Text block:
○ ○ ○ ○

At the moment I'm starting the degree, I too gave up when my eldest was born (I had done about 6 months of a nursing degree) and I always regretted it too.
Hes in work tomorrow and if they can't offer him more help with the education fees we can't move out there anyway!
I have suggested to him, he goes on his own but he only gets 7 weeks holiday a year and doesn't want to not see the kids!!
It's very stressful and thinking about it is making me ill!!
Argh
Haha won't know anymore until he gets there anyway now!!


----------



## danielle77

So hes over in Abu Dhabi and going into work tomorrow and is going to ask for more for school fees?

What will you do if they say no-stay here and him there?


----------



## vikkidavies

Yes I think so, he has to train for six months, so we won't see him unless I go out there with the kids.
But in the remaining six months he gets 7 weeks holiday so even if I stay here and do the degree there is a way around it if he's still there 3 years down the line I can join him then!!


----------



## vikkidavies

Danielle can I ask how do you cope with doing a full time course and looking after the children I have two and this is my biggest worry! I presume OT is similar uni and placement hours to nursing? 
I have a father in law nearby who's willing to help but that's it really!!!

○ ○ ○ ○

Complete the following:
1 > Transcribe everything in the forum thread about the move to Abu Dhabi from "Yes I think" down to "hours to nursing?".
2 > Pick up the forum thread about the move to Abu Dhabi after its final post and continue it.

Given records:
○ ○ ○ ○

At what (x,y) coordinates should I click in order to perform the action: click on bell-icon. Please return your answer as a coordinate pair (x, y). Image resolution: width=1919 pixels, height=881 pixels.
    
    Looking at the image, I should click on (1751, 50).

○ ○ ○ ○

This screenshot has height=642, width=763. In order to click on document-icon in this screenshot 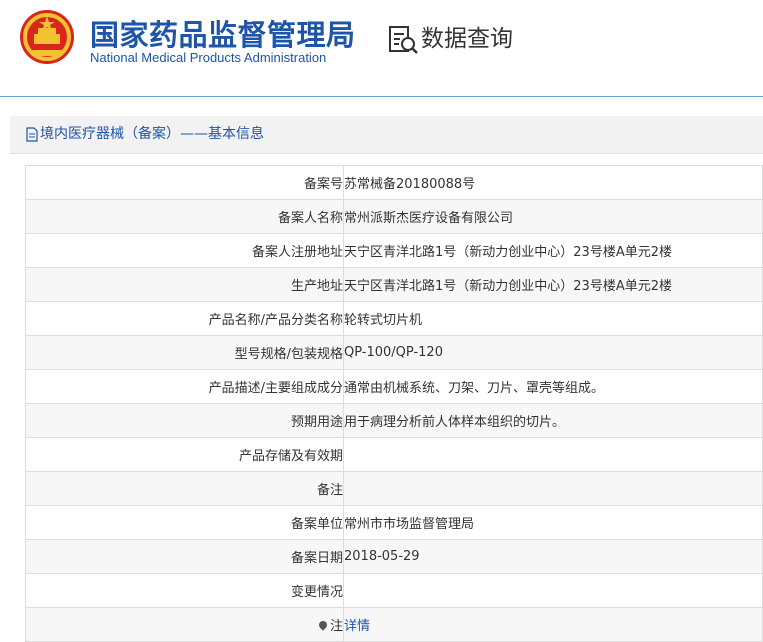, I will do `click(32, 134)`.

○ ○ ○ ○

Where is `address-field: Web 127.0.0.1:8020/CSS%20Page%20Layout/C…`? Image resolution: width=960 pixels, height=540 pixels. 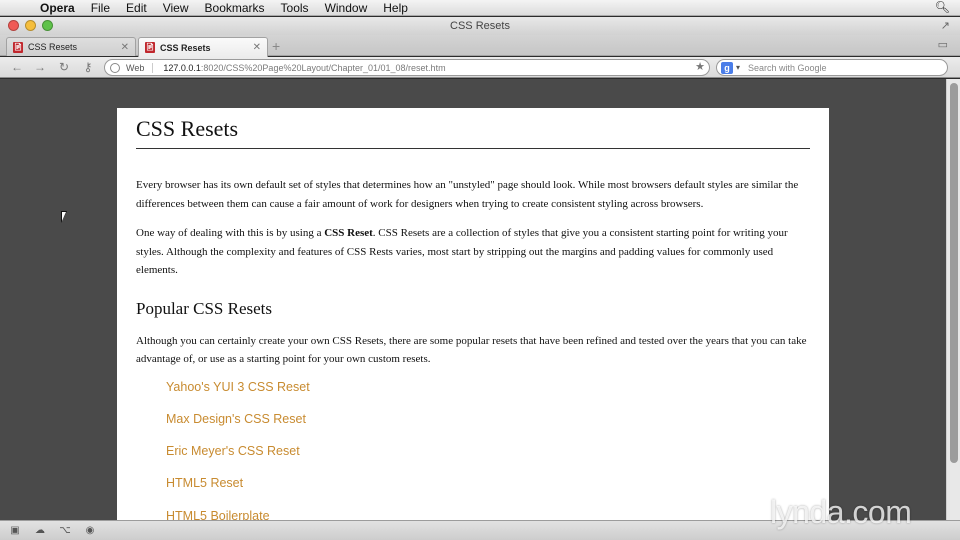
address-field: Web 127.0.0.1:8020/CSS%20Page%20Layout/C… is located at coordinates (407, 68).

○ ○ ○ ○

Answers by item number:
1 >
Yes I think so, he has to train for six months, so we won't see him unless I go out there with the kids.
But in the remaining six months he gets 7 weeks holiday so even if I stay here and do the degree there is a way around it if he's still there 3 years down the line I can join him then!!


----------



## vikkidavies

Danielle can I ask how do you cope with doing a full time course and looking after the children I have two and this is my biggest worry! I presume OT is similar uni and placement hours to nursing?

2 >
----------



## danielle77

vikkidavies said:


> Danielle can I ask how do you cope with doing a full time course and looking after the children I have two and this is my biggest worry! I presume OT is similar uni and placement hours to nursing?
> I have a father in law nearby who's willing to help but that's it really!!!


I just do 
My husband (we got maried 15 days after he got the job in Abu Dhabi) was in the Raf when we first met, I owned my own home and when I got pregnant with our first decided to stay in my house as my parents were nearby-so I'm kind of used to it. I wanted to have my parents nearby when he went away so I always stayed here. 

When I first started at uni I was part time and worked full time and managed with a childminder, now I'm only at uni one day a week (supposed to be doing my dissertation the rest of the time). I have my last placement this summer-10 weeks, but OT's tend to do nicer hours than nurses-no lates or nights or earliers, generally 8-4pm or 9-5pm, which makes it easier. I have had times after my childminder stopped working were I relied on friends to pick up and drop off etc, I felt bad asking all the time.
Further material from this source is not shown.